### [Aim of the task]
Please transcribe the data below exactly. Leave the pictures out.

### [Input data]
═══
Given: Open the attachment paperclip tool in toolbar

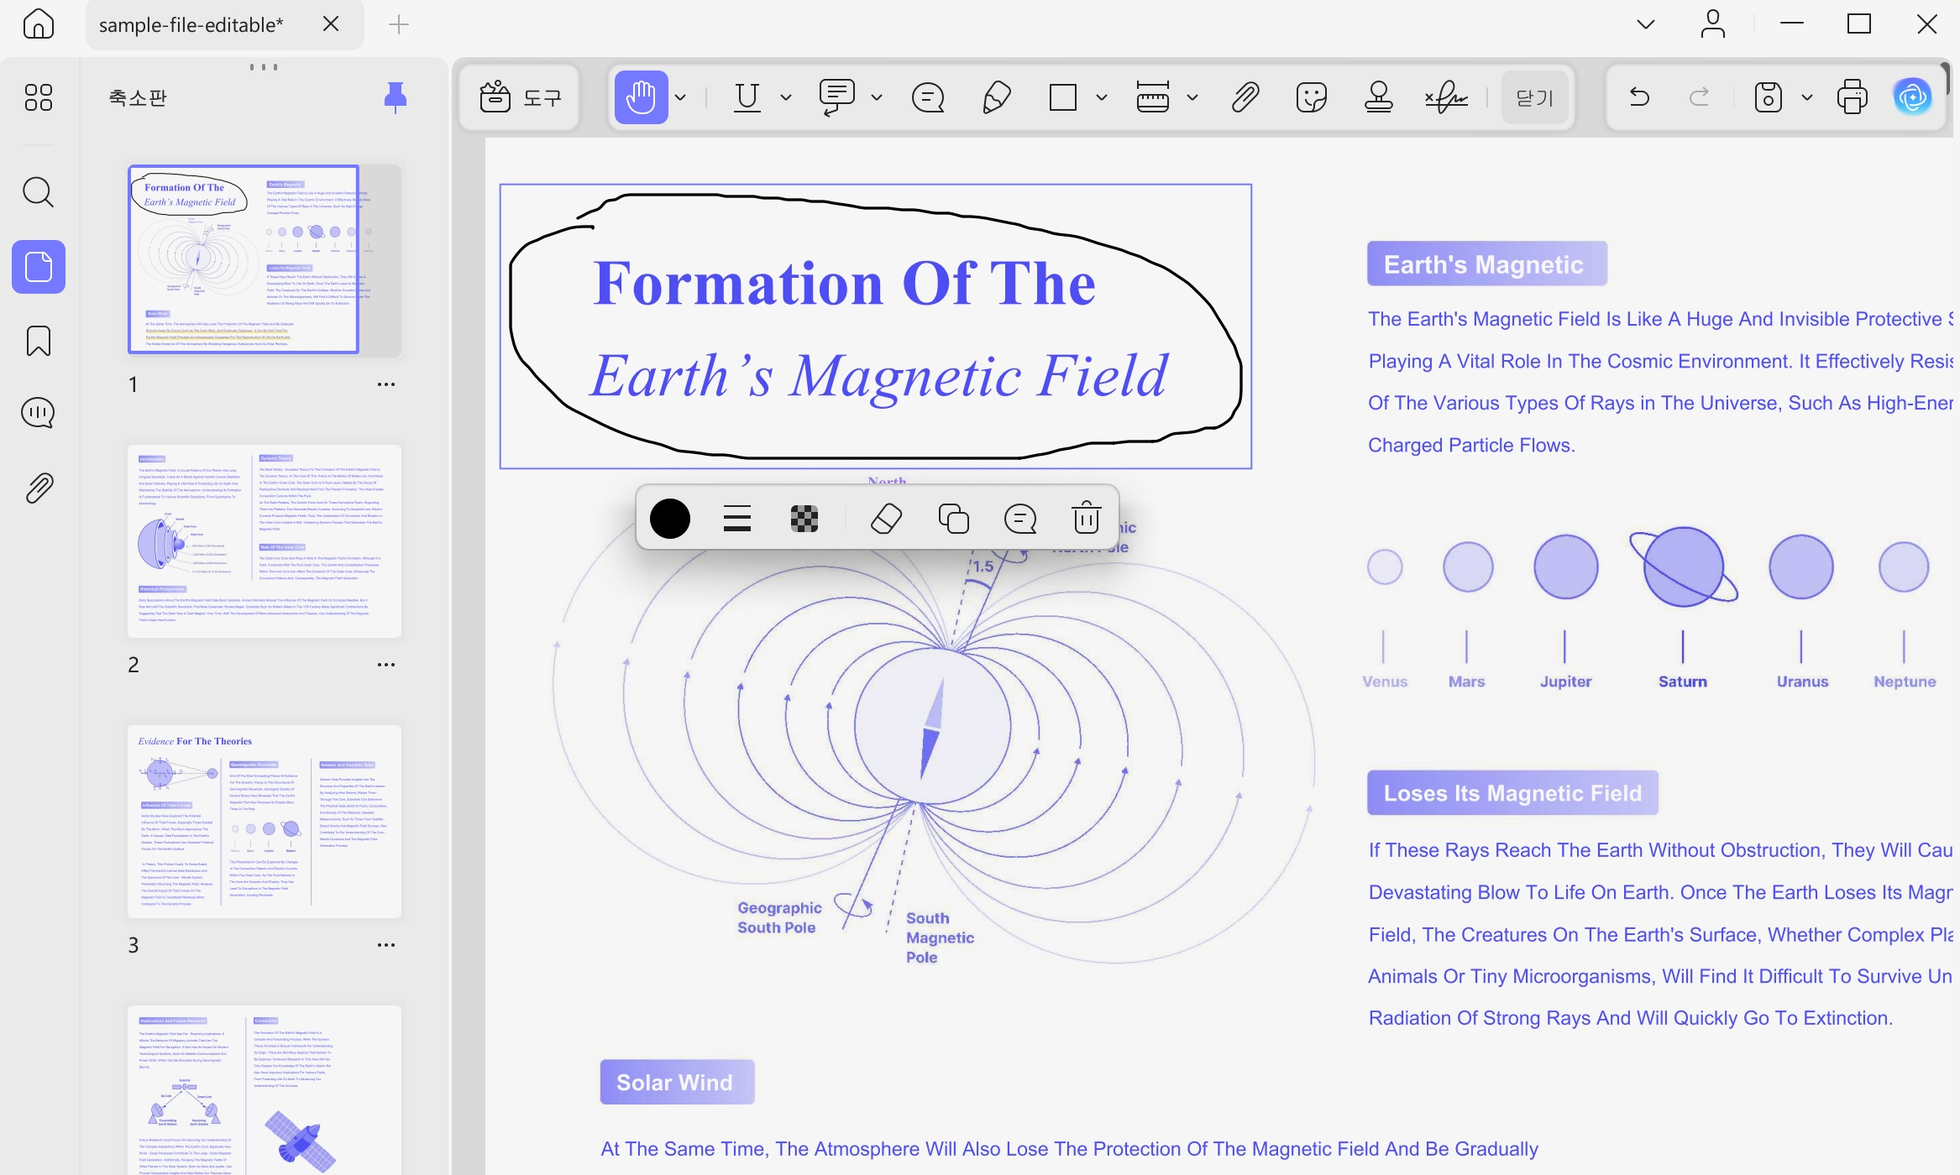Looking at the screenshot, I should coord(1245,97).
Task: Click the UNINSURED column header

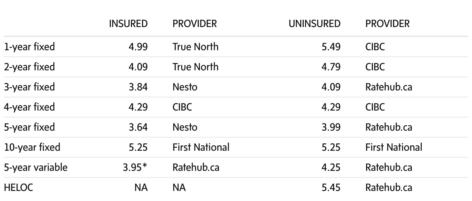Action: coord(315,24)
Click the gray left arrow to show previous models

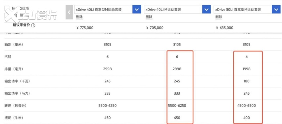coord(69,12)
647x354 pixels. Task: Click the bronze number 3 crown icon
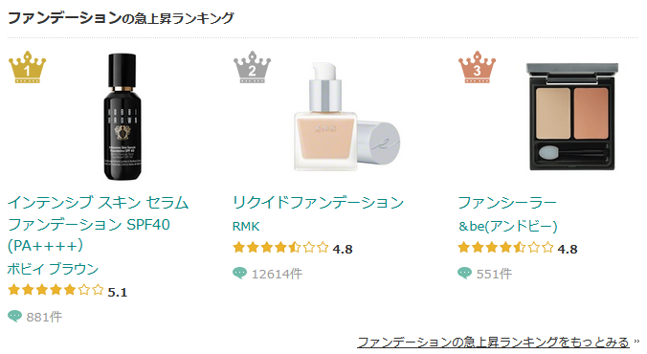pos(477,67)
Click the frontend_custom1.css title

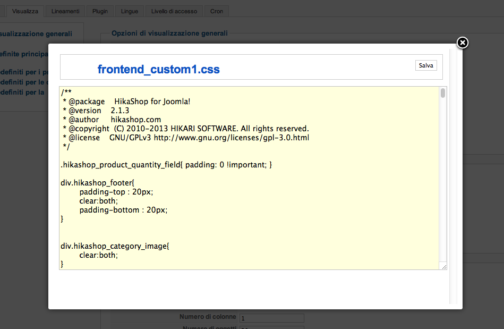158,69
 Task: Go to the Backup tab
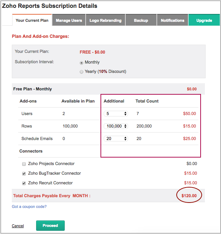[141, 20]
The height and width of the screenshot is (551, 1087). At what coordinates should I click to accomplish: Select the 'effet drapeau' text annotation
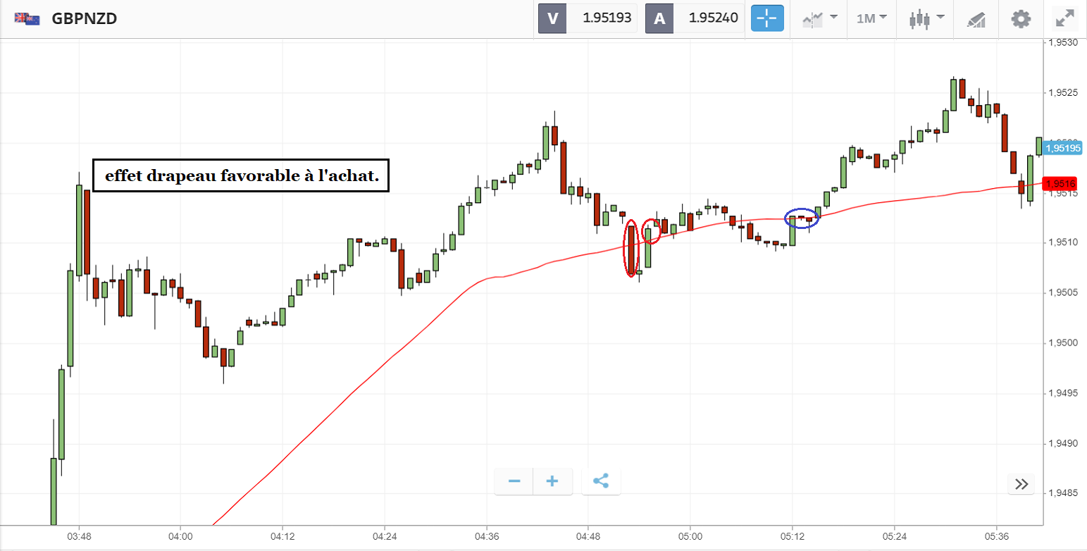pyautogui.click(x=241, y=175)
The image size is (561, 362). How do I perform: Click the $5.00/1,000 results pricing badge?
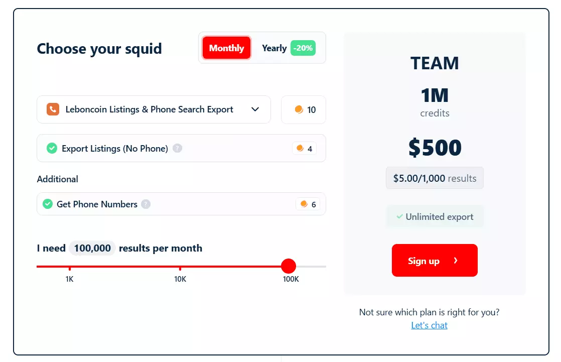[x=435, y=178]
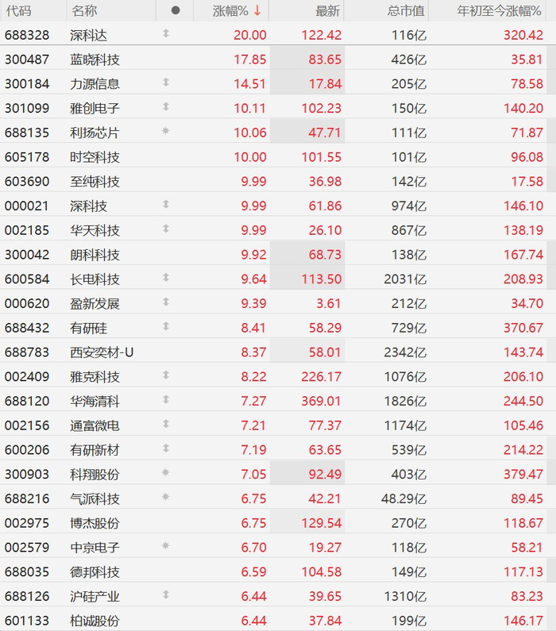556x631 pixels.
Task: Select the 华海清科 stock name
Action: coord(95,401)
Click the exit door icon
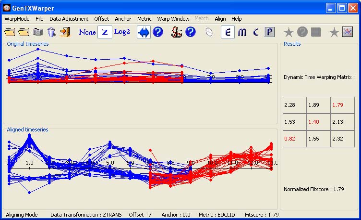This screenshot has width=361, height=220. click(x=65, y=32)
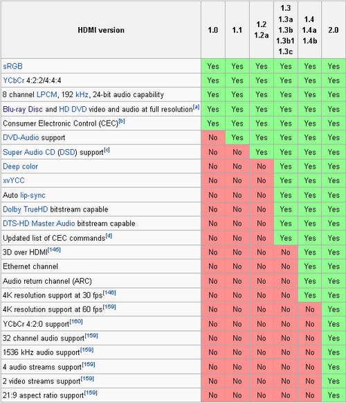
Task: Open reference [160] for YCbCr 4:2:0 support
Action: [76, 322]
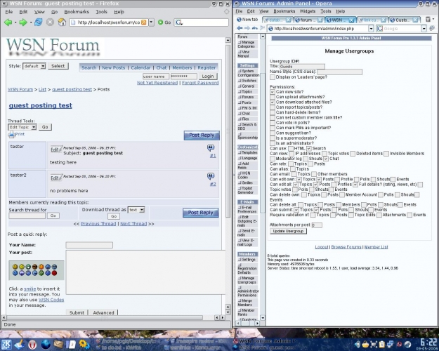
Task: Click the Your Name input field
Action: click(89, 245)
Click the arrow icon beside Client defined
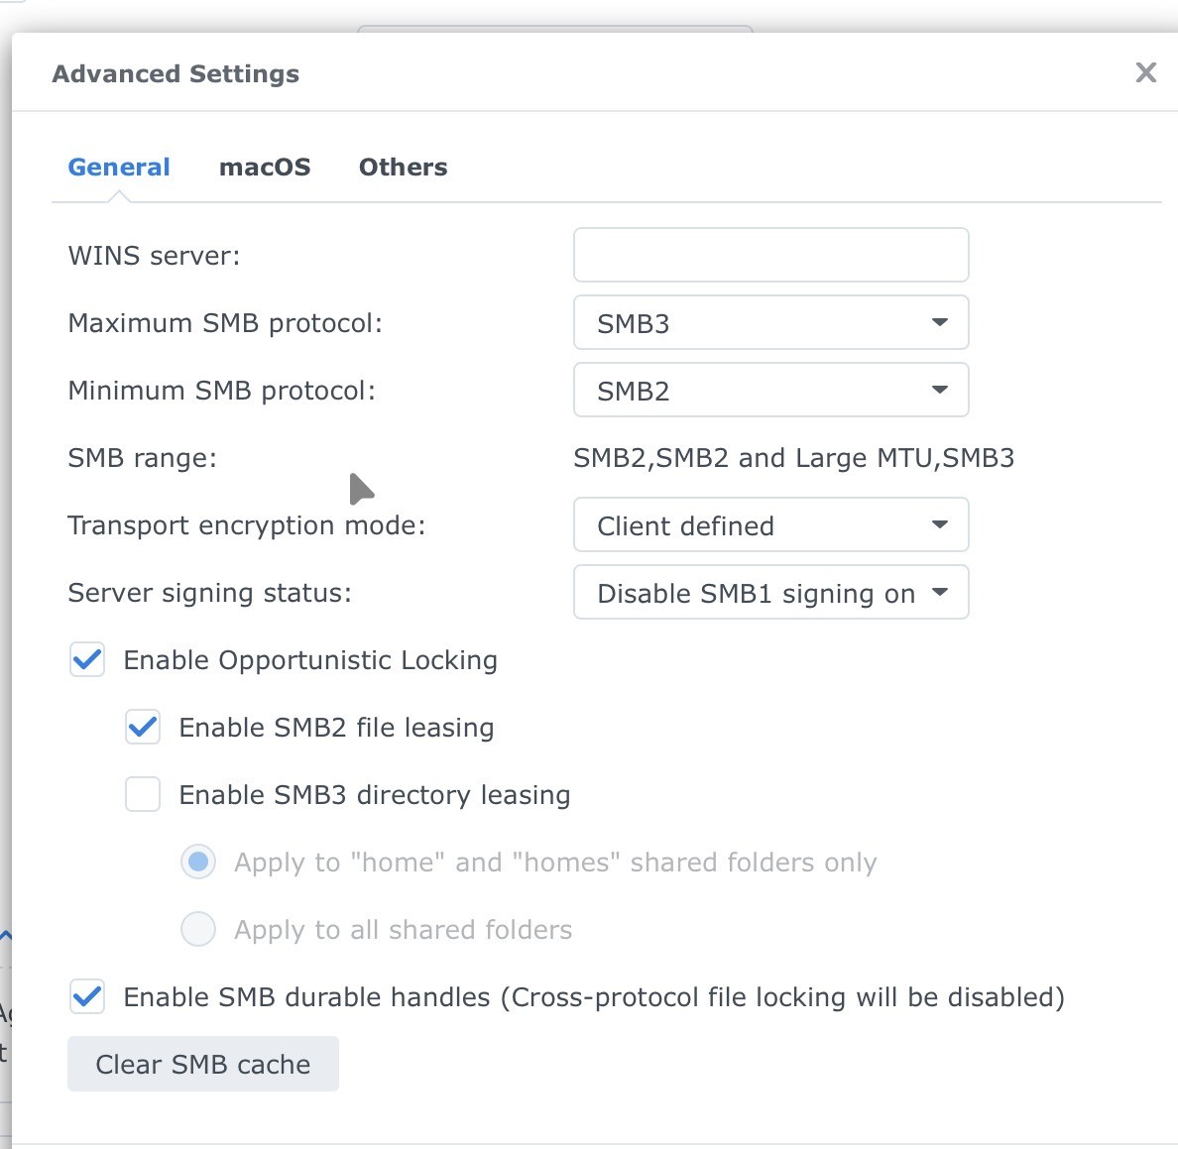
═══
### [Expected answer]
Given: Open the attachment paperclip tool in toolbar

Looking at the screenshot, I should coord(1245,97).
Task: Click the UNINSURED column header

Action: coord(315,24)
Click the gray left arrow to show previous models

coord(69,12)
647x354 pixels. Task: Click the bronze number 3 crown icon
pos(477,67)
Click the frontend_custom1.css title

158,69
 Task: Go to the Backup tab
[141, 20]
The height and width of the screenshot is (551, 1087). At what coordinates should I click to accomplish: Select the 'effet drapeau' text annotation
pyautogui.click(x=241, y=175)
The image size is (561, 362). How do I perform: Click the $5.00/1,000 results pricing badge?
[x=435, y=178]
556x631 pixels.
Task: Select the 华海清科 stock name
Action: coord(95,401)
Click the exit door icon
This screenshot has width=361, height=220. click(x=65, y=32)
Task: Open reference [160] for YCbCr 4:2:0 support
Action: [76, 322]
Task: Click the Your Name input field
Action: click(89, 245)
Click the arrow icon beside Client defined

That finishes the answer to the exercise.